A Good Dentist
What makes a good dentist? The first thing that comes to mind is how skilled and smart the dentist is. However, a dentist may do very good crown preparations but may lie to patients for financial gain (skill vs virtue). The blog is not concerned about technical dentistry but ethical dentistry. Dentists seem to realize what the right thing to do most of the time, yet, choose differently. This is because they are merely told what to do and lack understanding of what makes something the right thing to do.
Ethics is the study of right and wrong but a more workable conception is the study of value theory. This article will discuss why morality is not merely an empty term but has underlying meaning as we give it. Dentists should learn not to be persuaded by embellished language but learn the underlying reasons why one ought to be good. While some philosophers appeal to ones own interest (what is valuable for the agent) to incentivize moral action, strict morality is based in obligatory worth (intrinsic value established through universal necessity). Proper understanding ensures moral behavior.

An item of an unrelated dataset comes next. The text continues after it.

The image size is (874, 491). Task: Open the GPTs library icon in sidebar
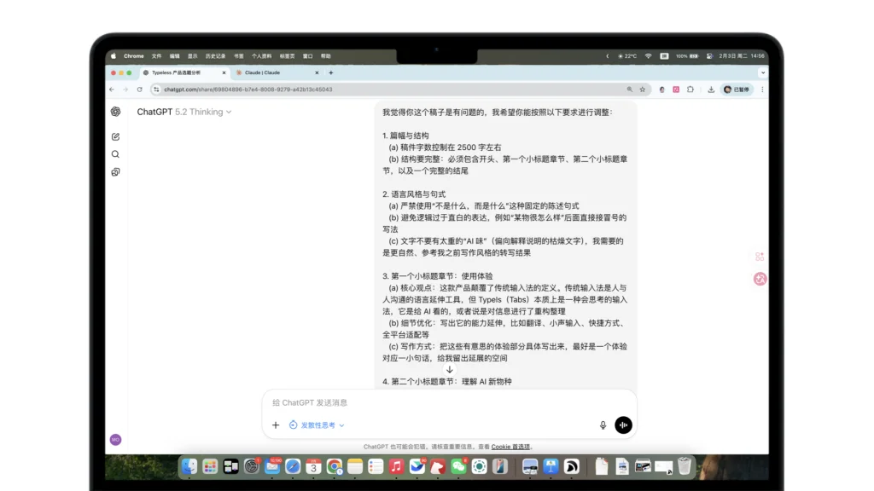(x=115, y=172)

The Republic, by Plato, was historically the first full rational theory of ethical theory. The reason to be good is that it is by definition what one should do, and one should do what they should do. The question then becomes “what should one do?”. Socrates had a unique teleological argument. Improving the sharpness of a knife would make it more good because it is better able to fulfill its function. The right action for Socrates was to hone character traits (virtues) that improved an agent’s function. Being good was in one’s advantage since it made you better or best (improved well-being).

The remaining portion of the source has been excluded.